Idem du côté de Stéphanie, qui a mis du temps à obtenir un rendez-vous chez un psychologue après son retour de Syrie. Après avoir été éconduite par un praticien en libéral, qui ne s’estimait pas compétent, elle a attendu plusieurs mois avant d’être reçue dans un centre médico-psychologique. Mais après quelques rendez-vous, elle a arrêté. "Pour moi, ce n’était pas une bonne psychologue. Elle ne parlait pas." Aujourd’hui encore, Stéphanie a "besoin de comprendre pourquoi" elle est "partie, et comment gérer l’après".
Je fais encore des cauchemars, j’ai des flashs, la nuit, je parle, je crie. J’ai peur de me faire tuer, je me sens en danger.
"Elle n’est pas passée à autre chose", confirme sa mère. "Je souffre encore de la mort du père de mon enfant", reconnaît Stéphanie. "Une des meilleures manières de bien s’occuper des enfants est d’imaginer avec eux un avenir positif et d’aider les familles", reprend Thierry Baubet.

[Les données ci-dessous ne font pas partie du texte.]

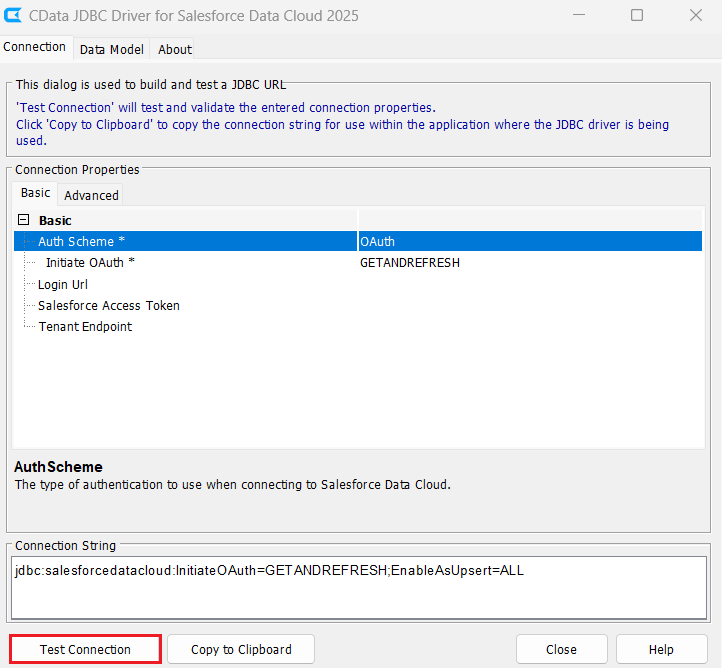This screenshot has height=668, width=722.
Task: Select the Login Url property
Action: (x=63, y=284)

Le nouveau plan de prévention de la radicalisation répondra-t-il à cet enjeu ? Selon nos informations, il doit être présenté courant février. En attendant, Stéphanie a retrouvé un travail et cherche un appartement. Ce sont les deux conditions fixées par la juge des enfants pour retrouver la garde de son fils, confié à sa mère. Le prochain rendez-vous est fixé en mars.